Probabilities are reported for each awareness rating and for each line length condition. When participants (n = 16) rated “no experience” (PAS1), they did not perform statistically different from chance level. As awareness increased (PAS2-4), the probability of correct classification of lower/upper line longest conditions increased, and a bias for reporting the upper line as the longest was seen when the Kanizsa illusion was present. The bias was most clearly seen when the lower line was the longest and when the lines were equally long, possibly due to a ceiling effect when the upper line was longer. Error bars represent 95% Confidence intervals.
Taken together, the analyses showed that taking into account whether the Kanizsa illusion was presented did not influence length comparison response on a trial by trial basis when participants report PAS1, i.e.”no experience”. In contrast, when participants reported vague or clearer experiences (PAS2-4), the illusion influenced the length comparison response.
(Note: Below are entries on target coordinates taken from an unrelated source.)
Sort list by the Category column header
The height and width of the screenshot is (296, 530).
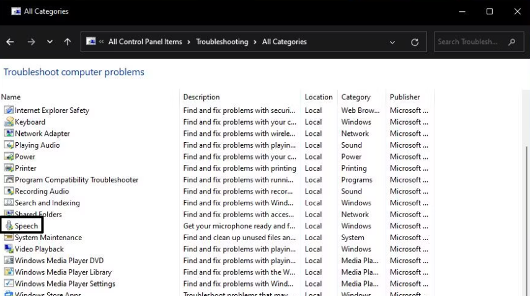pyautogui.click(x=356, y=97)
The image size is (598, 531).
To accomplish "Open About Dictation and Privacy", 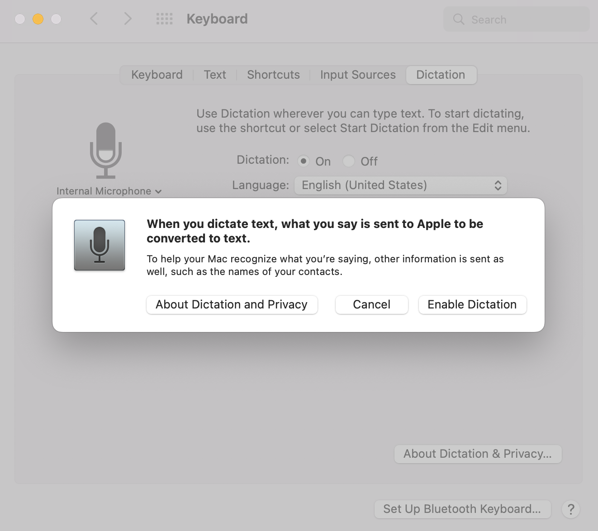I will pos(232,304).
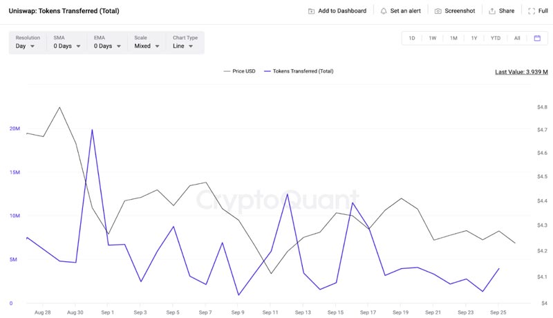The width and height of the screenshot is (553, 318).
Task: Switch to the YTD time range
Action: coord(496,38)
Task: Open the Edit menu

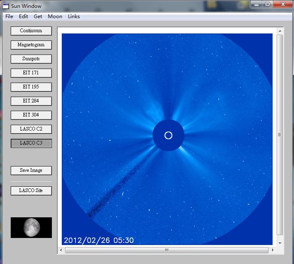Action: tap(23, 17)
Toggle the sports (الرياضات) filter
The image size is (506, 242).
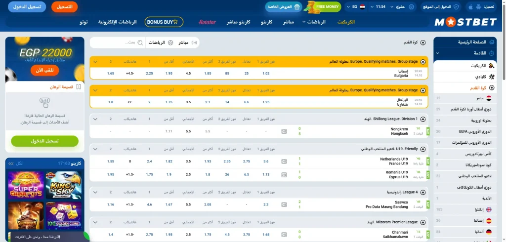(161, 43)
The illusory contours of the Kanizsa triangle thus had an impact on the magnitude of the Ponzo illusion even when participants reported seeing only a weak glimpse of the stimulus. This result is unlikely if the report of a “weak glimpse” was a result of participants perceiving only individual features or fragments of the illusion inducers.
Experiment 2
A chi-squared hypothesis test showed a clear overall effect of illusion longest (Chi2 (12) = 171.6, p < .001, Fig 3). For PAS 1, there was no significant effect of illusion (Chi2 (3) = 1.4, p = .45)) and when the lines were of equal length, the estimate of the odds ratio for choosing the upper line as the longest between illusion and control was 0.84 (95%-CI: 0.61;1.16) which implies that there was no significant difference when participants compared equal lines under the two conditions. For PAS 2–4 there was a clearly significant effect of illusion (for all tests, Chi2 (3) > 35.5, p < .001) The estimates of the difference in odds for choosing the upper line as the longest between illusion and control for all three ratings (PAS 2: 1.29 (95%-CI: 1.05;1.57), PAS 3: 1.27 (95%-CI: 0.94;1.70), PAS 4: 1.56 (95%-CI: 0.88;2.78)) indicate that participants reported the upper line to be longest more under the illusion condition when comparing objectively equal lines for PAS 2 but not significantly so for PAS 3–4. One can notice that the estimates indicate a similar effect to PAS 2 and Experiment 1, but that the confidence intervals are wider. When comparing objective performance, participants performed at chance level for PAS 1: 47.63% (95%-CI: 41.78;53.55%). For all other ratings participants, participants again performed significantly better than chance (PAS 2: 66.19% (95%-CI: 61.65;70.45%), PAS 3: 76.95% (95%-CI: 72.88;80.56%), PAS 4: 91.32% (95%-CI: 88.77;93.34%))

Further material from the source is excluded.